May 19th 2013

Open-Access Economics

by Barry Eichengreen

Barry Eichengreen is Professor of Economics at the University of California, Berkeley.
CANBERRA – The brouhaha over Carmen Reinhart’s and Kenneth Rogoff’s article “Growth in a Time of Debt” may be the most conspicuous and incendiary scholarly controversy since 1974, when two earlier economists, Robert Fogel and Stanley Engerman, published a notorious book, Time on the Cross, defending the efficiency of American plantation slavery.

As with Time on the Cross, the Reinhart/Rogoff controversy, while ostensibly stemming from the authors’ statistical procedures, is actually rooted in the purposes to which others put their study.

Some of the results reported by Fogel and Engerman were used – not by the authors themselves, it should be noted – to challenge affirmative action and question the civil-rights movement. Similarly, some of the results reported by Reinhart and Rogoff have been used by politicians and others to justify fiscal austerity.

When the problems with the Reinhart/Rogoff analysis came to light, the critics were aghast. The authors had inadvertently omitted data, used a questionable weighting scheme, and employed an erroneous observation on GDP growth. 

This raised uncomfortable questions not only about the efficacy of austerity, but also about the reliability of economic analysis. How could a flawed study have appeared first in the prestigious working-paper series of the National Bureau of Economic Research (NBER) and then in a journal of the American Economic Association? And, if this was possible, why should policymakers and a discerning public vest any credibility in economic research?

It was possible because economists are not obliged to make their data and programs publicly available when publishing scientific research. It is said that NBER working papers are even more prestigious than publication in refereed journals. Yet the Bureau does not require scholars to post their data and programs to its Web site as a condition for working-paper publication. 

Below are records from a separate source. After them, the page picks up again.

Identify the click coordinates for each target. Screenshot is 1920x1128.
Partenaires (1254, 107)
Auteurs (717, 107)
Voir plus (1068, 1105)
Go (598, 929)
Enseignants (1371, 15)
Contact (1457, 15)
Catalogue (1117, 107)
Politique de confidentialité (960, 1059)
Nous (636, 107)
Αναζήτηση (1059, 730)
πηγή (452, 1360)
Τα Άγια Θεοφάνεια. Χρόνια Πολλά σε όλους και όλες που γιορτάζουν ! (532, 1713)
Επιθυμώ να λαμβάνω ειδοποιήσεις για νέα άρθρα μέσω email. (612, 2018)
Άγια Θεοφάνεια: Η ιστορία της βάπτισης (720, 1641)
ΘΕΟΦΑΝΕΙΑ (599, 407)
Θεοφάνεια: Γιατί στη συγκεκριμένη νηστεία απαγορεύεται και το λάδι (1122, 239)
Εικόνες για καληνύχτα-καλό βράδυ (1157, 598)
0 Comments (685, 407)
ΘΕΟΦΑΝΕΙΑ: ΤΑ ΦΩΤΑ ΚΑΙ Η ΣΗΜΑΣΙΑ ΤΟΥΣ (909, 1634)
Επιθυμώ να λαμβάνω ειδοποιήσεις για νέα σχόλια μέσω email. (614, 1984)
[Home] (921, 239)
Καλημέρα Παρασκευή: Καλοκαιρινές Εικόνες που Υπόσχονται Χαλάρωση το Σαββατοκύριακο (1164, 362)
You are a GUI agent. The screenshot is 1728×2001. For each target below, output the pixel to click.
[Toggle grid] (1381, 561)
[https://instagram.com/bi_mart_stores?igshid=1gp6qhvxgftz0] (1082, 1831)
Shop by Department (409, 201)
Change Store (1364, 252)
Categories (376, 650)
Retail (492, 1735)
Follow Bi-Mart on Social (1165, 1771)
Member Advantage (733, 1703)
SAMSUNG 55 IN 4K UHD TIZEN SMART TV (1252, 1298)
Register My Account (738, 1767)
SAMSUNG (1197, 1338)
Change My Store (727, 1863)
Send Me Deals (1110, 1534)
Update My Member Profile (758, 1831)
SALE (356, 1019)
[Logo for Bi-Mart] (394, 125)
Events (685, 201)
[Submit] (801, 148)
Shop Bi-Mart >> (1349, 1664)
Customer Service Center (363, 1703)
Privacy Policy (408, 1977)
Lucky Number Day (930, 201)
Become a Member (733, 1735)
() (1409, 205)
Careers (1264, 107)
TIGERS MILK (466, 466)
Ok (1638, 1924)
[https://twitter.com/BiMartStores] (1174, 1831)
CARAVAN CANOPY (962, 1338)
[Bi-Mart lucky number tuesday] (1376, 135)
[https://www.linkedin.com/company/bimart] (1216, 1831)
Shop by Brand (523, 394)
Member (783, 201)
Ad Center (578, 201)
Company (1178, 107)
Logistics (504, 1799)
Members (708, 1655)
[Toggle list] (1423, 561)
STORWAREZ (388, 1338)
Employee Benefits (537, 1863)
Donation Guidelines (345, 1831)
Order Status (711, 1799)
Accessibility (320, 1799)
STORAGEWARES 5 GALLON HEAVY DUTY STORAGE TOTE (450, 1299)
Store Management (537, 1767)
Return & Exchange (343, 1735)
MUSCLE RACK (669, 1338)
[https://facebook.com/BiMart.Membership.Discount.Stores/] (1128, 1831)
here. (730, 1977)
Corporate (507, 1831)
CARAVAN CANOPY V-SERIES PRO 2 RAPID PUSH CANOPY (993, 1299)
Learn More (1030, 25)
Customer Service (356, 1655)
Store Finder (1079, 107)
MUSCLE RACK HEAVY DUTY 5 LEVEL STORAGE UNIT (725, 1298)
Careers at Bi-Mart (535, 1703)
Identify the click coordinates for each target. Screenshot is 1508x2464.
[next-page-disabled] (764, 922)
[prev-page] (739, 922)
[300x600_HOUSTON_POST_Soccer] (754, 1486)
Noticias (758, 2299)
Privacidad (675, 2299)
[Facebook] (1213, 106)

Independent scholars seeking to replicate these studies’ findings must first replicate the data and then replicate the programs. And, as empirical economics has progressed, the difficulty of doing so has grown. Reinhart and Rogoff may have used a relatively small set of mostly publicly available data, but the profession as a whole is using ever-larger tailor-made data sets.

Big data promises big progress. But large data sets also make replication impossible without the author’s cooperation. And the incentive for authors to cooperate is, at best, mixed. It is therefore the responsibility of editorial boards and the directors of organizations like the NBER to make open access obligatory. 

Moreover, in a discipline that regards ingenuity as the ultimate virtue, those who engage in the grunt work of data cleaning and replication receive few rewards. Nobel prizes are not awarded for constructing new historical estimates of GDP that allow policy analysis to be extended back in time.

Then there is the fact that correlation is not causation. In the case of Reinhart and Rogoff, the observation that highly indebted countries grow more slowly, even if true, does not tell us anything about whether high debt causes slow growth or vice versa. 

These are difficult questions, but they have simple solutions. What is needed is not more sophisticated statistical methods, but serious historical analysis of the political and economic particulars of specific historical cases in which countries were burdened with heavy debts. A proper historical analysis would help to identify cases in which debt was incurred for reasons other than the state of the economy, so that causality arguably runs from debt to growth, rather than the other way around.

Economic historians have shown how this can be done. My Berkeley colleagues David and Christina Romer, for example, faced an analogous problem when seeking to determine whether monetary-policy shocks affect economic growth. They used careful historical analysis to identify and focus on cases in which the policy stance changed for reasons not having to do with the current state of the economy. Doing so allowed them to isolate the impact of monetary shocks on growth.

Statistics are helpful. But in economics, as in other lines of social inquiry, they are no substitute for proper historical analysis.

In impugning the authors’ motives and criticizing the uses to which others have put their research, critics of Reinhart and Rogoff have taken their eye off the ball. The real problem is scholarly procedures and priorities, not motives. If the problem of procedures and priorities is addressed, the fact that politicians are tempted to misuse scholarly analysis for their own ends will take care of itself. 

In other words, what is true of the economy is equally true of economic analysis. A crisis is a terrible thing to waste.